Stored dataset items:
*****
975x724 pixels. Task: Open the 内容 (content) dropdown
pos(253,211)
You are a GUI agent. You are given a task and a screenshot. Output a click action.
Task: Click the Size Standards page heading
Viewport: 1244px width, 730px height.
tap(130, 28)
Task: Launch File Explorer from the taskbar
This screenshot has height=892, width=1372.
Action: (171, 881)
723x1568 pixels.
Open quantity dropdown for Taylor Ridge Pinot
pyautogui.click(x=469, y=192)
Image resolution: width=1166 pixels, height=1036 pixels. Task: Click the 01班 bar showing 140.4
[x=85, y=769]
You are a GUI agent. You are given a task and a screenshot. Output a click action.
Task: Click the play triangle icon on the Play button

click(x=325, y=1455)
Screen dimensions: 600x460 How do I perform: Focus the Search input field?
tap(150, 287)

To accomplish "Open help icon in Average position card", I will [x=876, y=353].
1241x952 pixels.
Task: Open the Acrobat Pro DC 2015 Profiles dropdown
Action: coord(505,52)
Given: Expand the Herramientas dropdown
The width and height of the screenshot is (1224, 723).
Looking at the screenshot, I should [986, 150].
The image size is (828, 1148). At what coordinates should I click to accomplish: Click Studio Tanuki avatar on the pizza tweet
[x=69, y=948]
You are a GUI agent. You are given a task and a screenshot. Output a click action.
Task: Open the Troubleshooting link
*****
- Task description -
Repeat the data verbatim, line after line, leaving nothing out.

- Solution to this exercise -
975x724 pixels. Task: Open the 内容 (content) dropdown
pos(253,211)
You are a GUI agent. You are given a task and a screenshot. Output a click action.
Task: Click the Size Standards page heading
Viewport: 1244px width, 730px height.
tap(130, 28)
Task: Launch File Explorer from the taskbar
This screenshot has height=892, width=1372.
Action: (171, 881)
723x1568 pixels.
Open quantity dropdown for Taylor Ridge Pinot
pyautogui.click(x=469, y=192)
Image resolution: width=1166 pixels, height=1036 pixels. Task: Click the 01班 bar showing 140.4
[x=85, y=769]
You are a GUI agent. You are given a task and a screenshot. Output a click action.
Task: Click the play triangle icon on the Play button

click(x=325, y=1455)
Screen dimensions: 600x460 How do I perform: Focus the Search input field?
tap(150, 287)

To accomplish "Open help icon in Average position card", I will [x=876, y=353].
1241x952 pixels.
Task: Open the Acrobat Pro DC 2015 Profiles dropdown
Action: coord(505,52)
Given: Expand the Herramientas dropdown
The width and height of the screenshot is (1224, 723).
Looking at the screenshot, I should [986, 150].
The image size is (828, 1148). At what coordinates should I click to accomplish: Click Studio Tanuki avatar on the pizza tweet
[x=69, y=948]
You are a GUI agent. You are given a task and a screenshot. Output a click action.
Task: Open the Troubleshooting link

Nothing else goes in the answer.